To Get Premium Streamers, Subscribers Go Direct To Company Sites, Less To Roku, Amazon

While Roku and Amazon Fire TV perform well with consumers when it comes to accessing many thousands of video streaming apps, both post poorer results for major legacy media-owned premium streaming platforms.

Recent analysis from media measurement and analytics company Antenna, via MoffettNathanson, shows 64% of subscribers signed up for the top-ten streaming services directly via those streamers’ company websites -- not through Roku or Amazon Fire TV.

The top-ten list here includes: Netflix, Hulu, Disney+, HBO Max, Peacock, Paramount+, Apple TV+, discovery+, Showtime, and Starz.

After going directly to a company's website to access these streamers, the next-biggest distributor is iTunes (with a 15% share), followed by Amazon Channels (9%), Roku (5%), Hulu (2%), and Google Play (2%). After this comes The Roku Channel and YouTube TV with less than 1%.

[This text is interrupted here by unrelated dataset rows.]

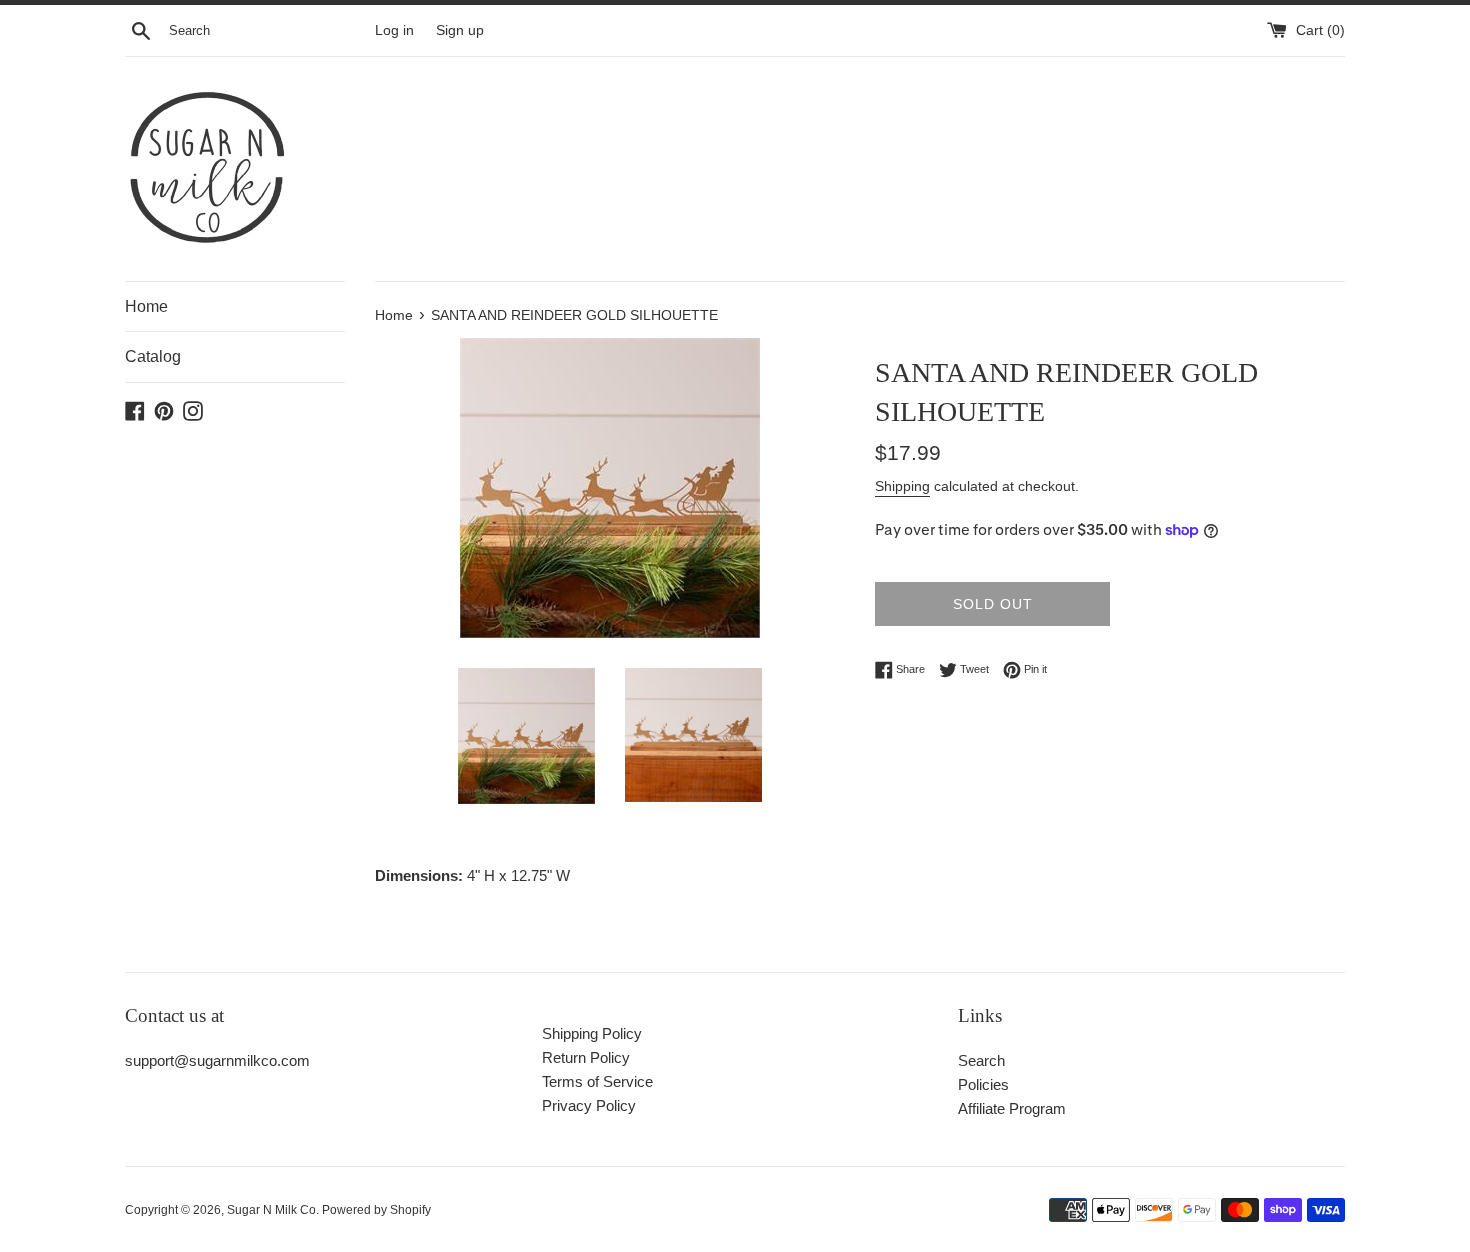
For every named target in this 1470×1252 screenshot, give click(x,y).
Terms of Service (597, 1081)
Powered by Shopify (376, 1210)
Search (981, 1060)
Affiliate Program (1012, 1108)
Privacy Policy (589, 1105)
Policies (983, 1084)
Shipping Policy (592, 1033)
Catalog (153, 356)
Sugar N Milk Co (271, 1210)
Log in (394, 30)
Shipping (902, 486)
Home (146, 306)
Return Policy (586, 1057)
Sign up (460, 30)
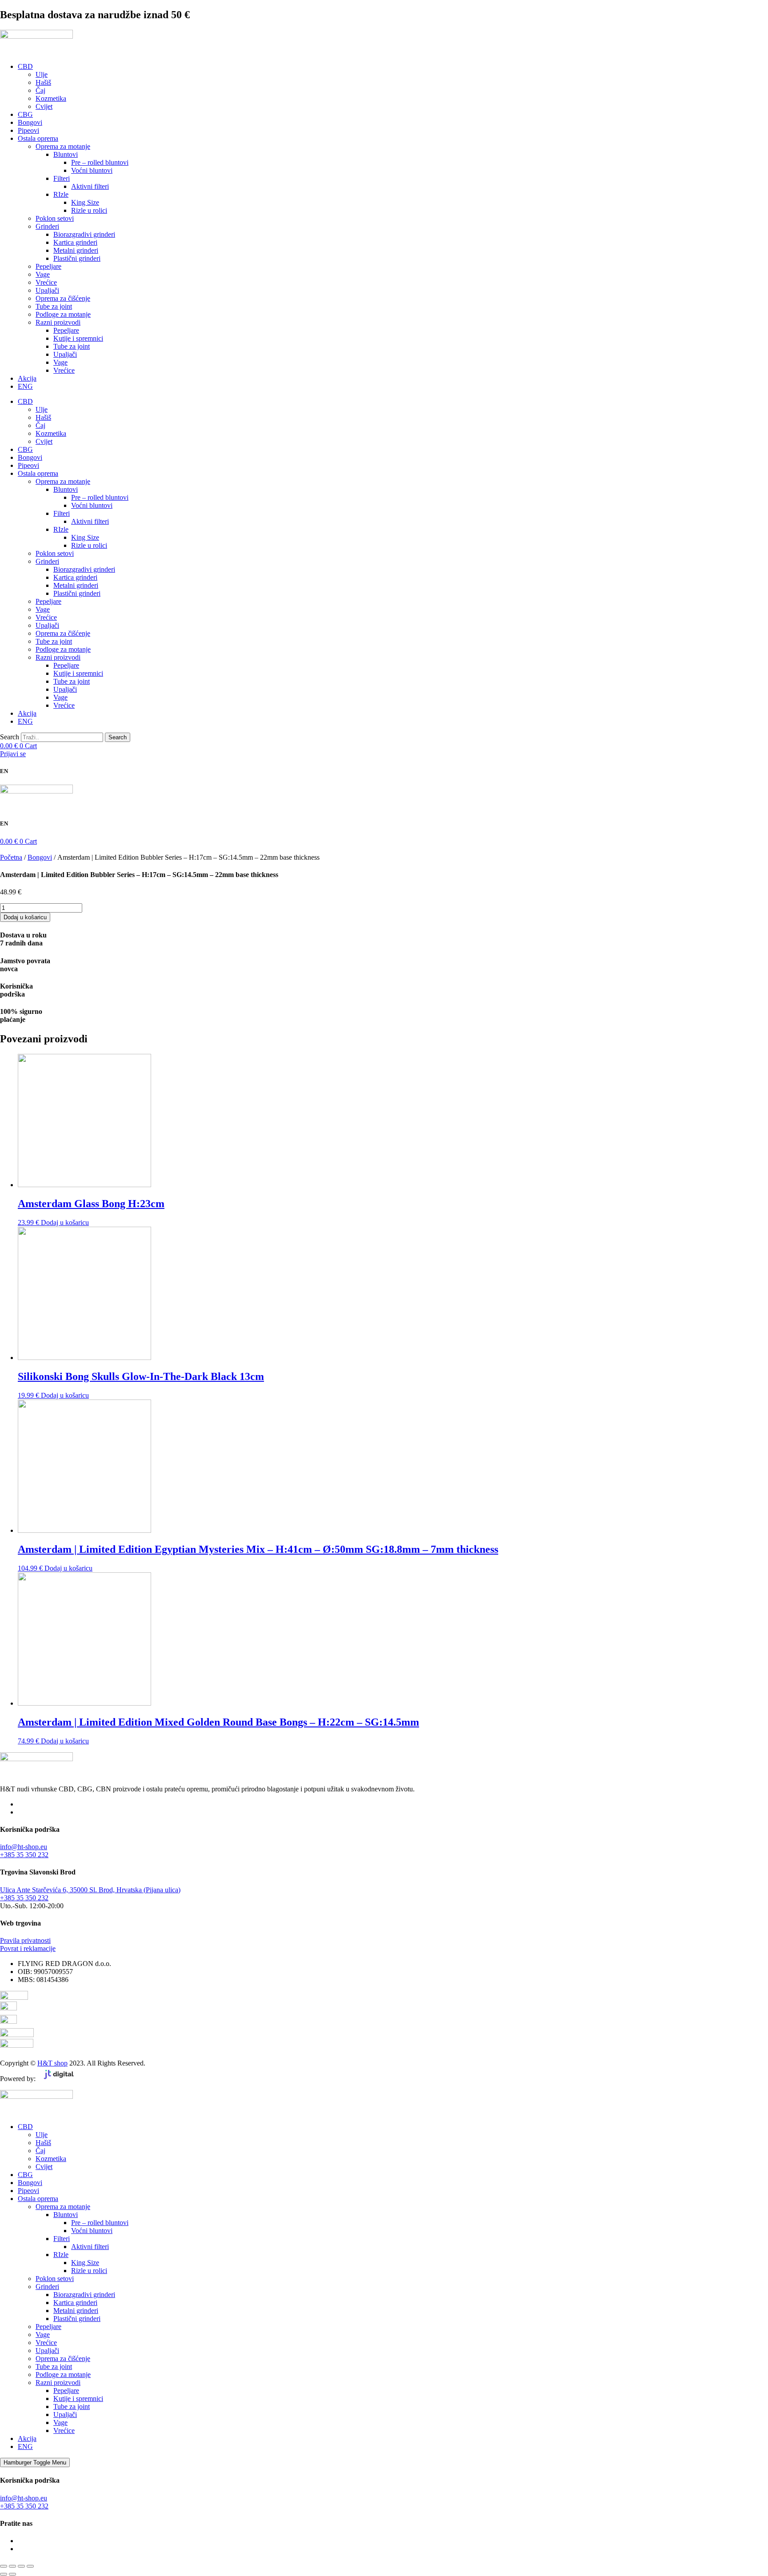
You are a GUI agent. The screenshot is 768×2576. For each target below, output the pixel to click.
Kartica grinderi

To give this some context, the Roku Store overall, offers over 29,000 apps; Amazon Fire TV, nearly 15,000, according to reports.

Antenna notes that Roku, for example, contributes to getting 16% of Peacock’s overall subscribers. Next for Roku comes HBO Max (14%) and Discovery+ (13%).

But this may change, especially for the latter two services.

“While HBO Max has been a notable driver of Roku’s platform revenues, we believe there is risk to being so exposed to one partner in particular,” the MoffettNathanson authors write.

“Especially with the merger of Warner Bros. Discovery, we believe Roku will lose negotiating leverage, which should make it harder to monetize HBO Max/discovery+ during the next distribution agreement, perhaps due in a few years.”